Release date: September 13, 2011
Worship Music represents the best of classic and modern Anthrax. Some three years in the making, the band’s 10th studio effort is the first in eight years and the first to feature vocalist Joey Belledonna since 1990’s The Persistence of Time.
With the exception of lead guitarist Rob Caggiano, Worship Music finds the band’s seminal line-up back together for what turned out to be an audacious slab of crushing metal. Guitarist Scott Ian, the band’s only permanent member, drummer Charlie Benante, bassist Frank Bello, with Belladonna and Caggiano have given Anthrax fans reason to jump in the pit all over again.
Worship Music was originally completed in 2009 with Dan Nelson on vocals. The album was shelved when Nelson left the band, and with the return of Belladonna a major re-write and re-recording was undertaken. While it would have been intriguing to listen to the first version of the album, or what it might have been with long time vocalist John Bush (who temporarily signed back on), hearing Belladonna brings back strong headbanging memories.
One of my concerns, and that of many Anthrax fans going into Worship Music was how Joey’s return would impact the sound of this record, and even John Bush fans should be aptly impressed. This is Belladonna’s best performance with Anthrax to date.
The album opens with the table-setting intro “Worship”, which bleeds into “Earth On Hell”, which is a more than adequate sonic interpretation of where our world is at this moment. One can even find some death metal flavor here. This kicks off a solid hour of the finest Anthrax has had to offer since 1987’s Among the Living or The Persistence of Time.
Next up is the lead-off single “The Devil You Know”, which brings a modern feel to the classic Anthrax sound. The band have matured and settled in here. There is modern production and years of experience which washes away some of the rawness of the band’s early 80’s sound, but the music is by no means a mellowing of the band’s in-your-grill signature.
The old school pummelling begins in earnest on “Fight ‘Em Til You Can’t” which is either a song about zombies or a very thinly veiled tongue-in-cheek shot at American politicians. I prefer the idea of the latter. The song starts off with a radio transmission warning listeners that the dead have risen from the grave to attack the living. Yep, sounds like politicians to me.

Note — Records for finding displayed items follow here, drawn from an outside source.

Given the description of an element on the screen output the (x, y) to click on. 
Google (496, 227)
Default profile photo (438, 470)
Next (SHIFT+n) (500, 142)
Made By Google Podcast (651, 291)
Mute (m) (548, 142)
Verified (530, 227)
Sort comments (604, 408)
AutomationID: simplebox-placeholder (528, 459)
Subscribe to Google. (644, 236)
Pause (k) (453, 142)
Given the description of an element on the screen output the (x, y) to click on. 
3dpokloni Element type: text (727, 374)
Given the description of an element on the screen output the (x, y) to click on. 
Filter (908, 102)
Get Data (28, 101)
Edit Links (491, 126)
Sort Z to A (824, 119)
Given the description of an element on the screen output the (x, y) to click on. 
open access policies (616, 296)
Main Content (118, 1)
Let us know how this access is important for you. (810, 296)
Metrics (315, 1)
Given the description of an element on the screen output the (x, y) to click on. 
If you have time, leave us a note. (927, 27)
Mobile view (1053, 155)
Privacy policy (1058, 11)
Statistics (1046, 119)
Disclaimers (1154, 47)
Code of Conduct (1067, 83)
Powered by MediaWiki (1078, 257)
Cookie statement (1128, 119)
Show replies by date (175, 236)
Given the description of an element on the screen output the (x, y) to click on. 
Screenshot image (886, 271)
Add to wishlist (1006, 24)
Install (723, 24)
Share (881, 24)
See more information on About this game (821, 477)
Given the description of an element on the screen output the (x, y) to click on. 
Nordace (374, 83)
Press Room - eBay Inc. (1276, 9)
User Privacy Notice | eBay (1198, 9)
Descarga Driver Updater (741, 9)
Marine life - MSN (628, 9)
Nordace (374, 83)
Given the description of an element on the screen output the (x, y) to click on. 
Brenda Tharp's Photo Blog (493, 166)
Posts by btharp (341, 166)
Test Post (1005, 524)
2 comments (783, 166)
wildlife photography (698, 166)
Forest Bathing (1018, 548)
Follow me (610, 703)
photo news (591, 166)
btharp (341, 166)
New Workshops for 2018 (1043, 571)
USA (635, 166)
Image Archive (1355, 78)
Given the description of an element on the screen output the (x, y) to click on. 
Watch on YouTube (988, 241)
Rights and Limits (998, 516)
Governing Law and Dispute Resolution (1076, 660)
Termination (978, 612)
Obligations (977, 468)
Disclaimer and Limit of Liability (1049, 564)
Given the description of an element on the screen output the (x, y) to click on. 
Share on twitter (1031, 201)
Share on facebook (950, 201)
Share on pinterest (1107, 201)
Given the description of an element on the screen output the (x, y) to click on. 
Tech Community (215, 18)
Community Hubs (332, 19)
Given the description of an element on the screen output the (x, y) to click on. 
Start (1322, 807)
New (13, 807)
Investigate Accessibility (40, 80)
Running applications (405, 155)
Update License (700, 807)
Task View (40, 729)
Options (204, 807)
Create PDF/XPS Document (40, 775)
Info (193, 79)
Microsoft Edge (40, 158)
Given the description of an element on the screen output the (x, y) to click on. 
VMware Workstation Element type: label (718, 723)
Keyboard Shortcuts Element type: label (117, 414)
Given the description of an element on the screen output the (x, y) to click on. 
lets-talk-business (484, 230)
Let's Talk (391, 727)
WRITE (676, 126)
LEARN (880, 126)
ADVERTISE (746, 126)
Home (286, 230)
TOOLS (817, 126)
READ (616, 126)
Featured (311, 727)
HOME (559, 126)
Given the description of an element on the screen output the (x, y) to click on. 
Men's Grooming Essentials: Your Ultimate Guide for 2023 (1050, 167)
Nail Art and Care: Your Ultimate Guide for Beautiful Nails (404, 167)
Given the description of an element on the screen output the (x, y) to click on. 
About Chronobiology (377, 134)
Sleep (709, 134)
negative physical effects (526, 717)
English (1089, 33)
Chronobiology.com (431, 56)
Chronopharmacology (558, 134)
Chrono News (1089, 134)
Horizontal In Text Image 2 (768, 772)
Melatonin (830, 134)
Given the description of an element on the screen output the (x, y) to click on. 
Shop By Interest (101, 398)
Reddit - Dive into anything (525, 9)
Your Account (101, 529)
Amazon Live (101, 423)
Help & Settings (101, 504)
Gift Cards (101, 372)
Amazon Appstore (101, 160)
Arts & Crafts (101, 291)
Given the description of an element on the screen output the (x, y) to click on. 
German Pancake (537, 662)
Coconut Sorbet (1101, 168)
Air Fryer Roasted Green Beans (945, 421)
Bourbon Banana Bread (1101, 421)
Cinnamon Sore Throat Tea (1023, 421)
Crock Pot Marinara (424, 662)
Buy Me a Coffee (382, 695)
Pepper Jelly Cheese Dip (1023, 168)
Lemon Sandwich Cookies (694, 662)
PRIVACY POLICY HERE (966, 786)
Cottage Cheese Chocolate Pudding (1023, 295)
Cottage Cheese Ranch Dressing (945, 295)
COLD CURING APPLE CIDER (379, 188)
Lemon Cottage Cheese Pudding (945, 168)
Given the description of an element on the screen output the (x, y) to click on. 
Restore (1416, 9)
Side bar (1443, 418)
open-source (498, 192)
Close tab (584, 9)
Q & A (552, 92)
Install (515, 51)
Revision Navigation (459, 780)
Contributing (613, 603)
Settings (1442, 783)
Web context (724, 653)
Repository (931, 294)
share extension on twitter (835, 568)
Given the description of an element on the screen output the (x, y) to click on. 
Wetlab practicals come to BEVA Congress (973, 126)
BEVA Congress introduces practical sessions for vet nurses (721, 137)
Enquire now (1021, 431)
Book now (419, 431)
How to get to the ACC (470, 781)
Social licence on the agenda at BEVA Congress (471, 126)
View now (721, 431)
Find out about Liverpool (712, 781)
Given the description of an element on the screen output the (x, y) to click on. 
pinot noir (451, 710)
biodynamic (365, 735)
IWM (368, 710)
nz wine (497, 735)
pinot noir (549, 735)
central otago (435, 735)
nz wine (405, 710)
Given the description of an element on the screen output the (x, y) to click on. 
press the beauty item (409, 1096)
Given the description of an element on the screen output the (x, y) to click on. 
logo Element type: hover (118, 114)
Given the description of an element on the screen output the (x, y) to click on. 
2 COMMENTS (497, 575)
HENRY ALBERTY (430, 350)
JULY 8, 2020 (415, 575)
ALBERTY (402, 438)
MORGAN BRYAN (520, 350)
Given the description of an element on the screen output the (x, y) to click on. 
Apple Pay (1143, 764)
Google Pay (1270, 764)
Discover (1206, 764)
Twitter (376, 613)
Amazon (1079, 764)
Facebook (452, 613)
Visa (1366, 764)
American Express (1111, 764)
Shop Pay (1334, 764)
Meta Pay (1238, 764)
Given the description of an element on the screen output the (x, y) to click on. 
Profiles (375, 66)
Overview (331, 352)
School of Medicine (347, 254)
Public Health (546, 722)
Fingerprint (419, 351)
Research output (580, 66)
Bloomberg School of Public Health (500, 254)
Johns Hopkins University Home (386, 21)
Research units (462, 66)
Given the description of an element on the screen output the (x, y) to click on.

“I’m Alive” is a melodic bone crusher with some excellent guitar work from Caggiano. Church bells ring in the epic feeling of “In The End”, which is one of the album’s stand out tracks. A big chorus wrapped in tight riffing, and death march drumming from Benante.
Another of the album’s highlights is “Judas Priest” which melds a variety of metal styles into one unique and powerful track. Arguably the best all around song on the album. I could even hear the song’s namesake performing this track.
On “Crawl” you truly get a sense that Belladona has found vocal freedom on this record. Scott Ian has said the band really wanted to give Joey free reign on this album to make his vocal performances his own. Not just here but throughout the record, you get can feel Joey’s energy unleashed.
“The Constant” leads off with an almost Crowbar/Down type vibe. While not particularly sludgy, that doomy feel is there on the verses.
Benante and Bello save their best performances for the crushing finale, “Revolution Screams”. While the guitar drives the track it is the jackhammer drumming and rumbling bass lines that are the gut punch. In fact, throughout the album it is the combo of Bello and Benante that solidify that Anthrax signature more than anything else. “Revolution Screams” offers some serious mind, and finger, numbing fretwork as well. Ian and Caggiano wear their callouses thin on this beast. Just listening to the song is a full body work out.
Buried beyond the end of “Revolution Screams” is the hidden track, “New Noise”. A metal-hop cover of a song originally performed by Sweden’s hardcore punk act, Refused.
With Worship Music, the fourth member of the Big 4 has made a statement album that shows its still deserving of its place in this exclusive quartet. Belladonna sounds as good as he did two decades ago, and Ian and Benante have really amassed some of their best material in ages. Here’s hoping that cooler heads and common sense prevail, and this line-up stays together to usher in a new decade of Anthrax. Worship Music is a shot in the arm that metal needed.
Buy it, crank it, and let the Anthrax army rise again!